RU2539643C1 - Heat-resistant alloy based on nickel for manufacture of blades of gas-turbine units and method of its heat treatment - Google Patents

Abstract

FIELD: metallurgy.

SUBSTANCE: invention relates to corrosion-resistant heat-resistant alloys based on nickel and can be used for manufacture of parts of a hot path of gas-turbine units operating in corrosive media. Heat-resistant alloy based on nickel contains the following, wt %: carbon 0.05-0.09; chrome 15.4-15.8; cobalt 10.0-10.4; tungsten 5.0-5.3; molybdenum 1.6-1.8; titanium 4.3-4.5; aluminium 3.0-3.2; boron 0.06-0.09; zirconium <0.015; hafnium 0.2-0.3; silicone <0.1; iron <0.1; copper <0.05; sulphur <0.005; nitrogen <20 ppm; oxygen <15 ppm, cerium <0.015; niobium 0.1-0.2; yttrium <0.03; manganese <0.1; phosphorus <0.005 and nickel is the rest. A manufacturing method of blades of gas-turbine units from heat-resistant alloy based on nickel is characterised by the fact that heat treatment is performed by homogenising annealing and ageing. Homogenising annealing is performed in inert atmosphere at heating rate of 5-10°C/min to the temperature of 1060±10°C, with exposure during 3-4 hours and cooling to the rate of 30-50°C/min to the temperature of 600-700°C and further to room temperature. Ageing is performed at the temperature of 850±10°C during 16 hours with further cooling in the air to room temperature.

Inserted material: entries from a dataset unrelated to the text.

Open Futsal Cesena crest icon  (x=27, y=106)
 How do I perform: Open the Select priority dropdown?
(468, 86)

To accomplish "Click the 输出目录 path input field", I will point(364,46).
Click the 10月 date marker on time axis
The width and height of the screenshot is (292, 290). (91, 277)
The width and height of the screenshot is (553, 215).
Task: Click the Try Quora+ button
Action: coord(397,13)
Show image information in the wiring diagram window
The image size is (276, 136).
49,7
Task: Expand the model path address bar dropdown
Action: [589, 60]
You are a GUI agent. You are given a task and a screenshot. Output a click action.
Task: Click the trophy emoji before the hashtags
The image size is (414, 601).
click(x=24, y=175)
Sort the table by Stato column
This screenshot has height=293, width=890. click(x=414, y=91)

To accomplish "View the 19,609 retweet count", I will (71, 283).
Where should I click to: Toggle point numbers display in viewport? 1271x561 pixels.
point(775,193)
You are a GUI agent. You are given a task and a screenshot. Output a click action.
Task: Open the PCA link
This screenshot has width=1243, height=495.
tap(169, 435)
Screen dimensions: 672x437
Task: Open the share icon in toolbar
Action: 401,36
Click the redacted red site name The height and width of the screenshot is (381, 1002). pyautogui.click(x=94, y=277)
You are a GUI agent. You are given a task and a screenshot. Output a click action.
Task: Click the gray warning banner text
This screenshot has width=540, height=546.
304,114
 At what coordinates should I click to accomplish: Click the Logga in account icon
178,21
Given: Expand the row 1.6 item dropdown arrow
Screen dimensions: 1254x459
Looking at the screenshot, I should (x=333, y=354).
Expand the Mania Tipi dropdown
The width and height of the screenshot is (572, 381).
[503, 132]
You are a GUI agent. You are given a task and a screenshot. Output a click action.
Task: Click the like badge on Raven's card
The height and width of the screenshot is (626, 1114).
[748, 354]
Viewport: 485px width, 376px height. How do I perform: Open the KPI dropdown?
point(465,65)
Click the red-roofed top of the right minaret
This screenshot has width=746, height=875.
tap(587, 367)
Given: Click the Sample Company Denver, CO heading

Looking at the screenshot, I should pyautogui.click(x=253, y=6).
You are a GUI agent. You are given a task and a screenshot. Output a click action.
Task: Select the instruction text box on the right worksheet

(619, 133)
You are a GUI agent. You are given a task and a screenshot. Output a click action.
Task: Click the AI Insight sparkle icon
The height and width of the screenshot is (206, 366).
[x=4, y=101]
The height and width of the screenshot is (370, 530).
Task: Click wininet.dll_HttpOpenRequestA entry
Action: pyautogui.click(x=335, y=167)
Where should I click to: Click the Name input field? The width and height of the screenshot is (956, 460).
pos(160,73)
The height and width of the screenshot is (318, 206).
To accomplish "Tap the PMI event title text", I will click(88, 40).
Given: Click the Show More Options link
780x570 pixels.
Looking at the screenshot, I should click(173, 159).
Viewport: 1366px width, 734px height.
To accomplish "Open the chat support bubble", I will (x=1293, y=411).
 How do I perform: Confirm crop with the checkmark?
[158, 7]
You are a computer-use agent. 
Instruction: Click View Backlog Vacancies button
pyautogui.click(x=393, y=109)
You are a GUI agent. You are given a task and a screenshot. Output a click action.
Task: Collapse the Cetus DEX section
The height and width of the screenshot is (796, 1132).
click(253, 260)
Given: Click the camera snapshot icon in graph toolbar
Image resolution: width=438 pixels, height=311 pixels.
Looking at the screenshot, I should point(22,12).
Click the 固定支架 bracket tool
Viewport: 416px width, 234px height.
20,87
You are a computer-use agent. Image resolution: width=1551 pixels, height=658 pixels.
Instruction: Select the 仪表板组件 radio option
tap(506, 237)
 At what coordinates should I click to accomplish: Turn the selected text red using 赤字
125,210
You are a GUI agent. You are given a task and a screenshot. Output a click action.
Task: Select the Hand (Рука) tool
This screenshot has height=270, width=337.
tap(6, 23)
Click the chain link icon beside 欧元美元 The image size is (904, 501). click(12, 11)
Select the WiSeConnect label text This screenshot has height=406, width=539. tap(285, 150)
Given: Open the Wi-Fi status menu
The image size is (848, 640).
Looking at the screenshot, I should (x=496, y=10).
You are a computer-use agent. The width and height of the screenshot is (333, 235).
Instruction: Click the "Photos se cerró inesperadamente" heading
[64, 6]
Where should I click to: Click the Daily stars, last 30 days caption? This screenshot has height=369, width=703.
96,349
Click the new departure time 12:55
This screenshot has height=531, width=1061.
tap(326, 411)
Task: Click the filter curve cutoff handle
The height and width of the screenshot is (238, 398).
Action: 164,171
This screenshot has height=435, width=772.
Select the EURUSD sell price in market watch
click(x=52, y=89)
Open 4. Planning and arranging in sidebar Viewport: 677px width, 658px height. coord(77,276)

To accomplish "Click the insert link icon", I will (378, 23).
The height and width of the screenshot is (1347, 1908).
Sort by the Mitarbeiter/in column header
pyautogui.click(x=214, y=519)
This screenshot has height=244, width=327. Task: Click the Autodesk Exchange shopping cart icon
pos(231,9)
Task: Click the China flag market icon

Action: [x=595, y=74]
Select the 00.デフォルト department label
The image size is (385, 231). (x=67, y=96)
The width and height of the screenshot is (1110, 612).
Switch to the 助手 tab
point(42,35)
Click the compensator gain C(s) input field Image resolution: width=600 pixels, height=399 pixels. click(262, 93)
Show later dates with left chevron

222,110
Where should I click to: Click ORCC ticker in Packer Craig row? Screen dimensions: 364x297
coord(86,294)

EFFECT: increasing strength, ductility and corrosive resistance of an alloy with an equiaxial structure in combination with high structural stability for operating life and reduced level of gas shrinkage porosity.

2 cl, 2 tbl

Description

The invention relates to metallurgy, in particular to casting corrosion-resistant heat-resistant alloys based on nickel with chromium, cobalt, tungsten, molybdenum, and can be used for casting parts of the hot tract of gas turbine units (GTU) operating in aggressive natural gas environments at temperatures 600-900 ° C, for example vanes with equiaxial structure.

High strength characteristics such alloys are achieved by a significant amount (35-55 at.%) Of the strengthening γ'-phase (Ni ₃ Al), niobium alloy, tantalum and other elements, and solid solution hardening (γ-phase) cobalt, chromium , molybdenum, tungsten. Increased corrosion resistance is provided by a chromium content of 13-17 wt.% With a ratio of titanium to aluminum content of ≥1.0, as well as the introduction of rare earth elements. Oxidation resistance at elevated temperatures is provided by a high content of aluminum and titanium, a limitation of the molybdenum content in combination with the introduction of rare earth elements. The service characteristics of the blades of heat-resistant nickel-based alloys depend on the heat treatment method, which ensures the optimal metal structure and the distribution of hardening compounds in the alloy.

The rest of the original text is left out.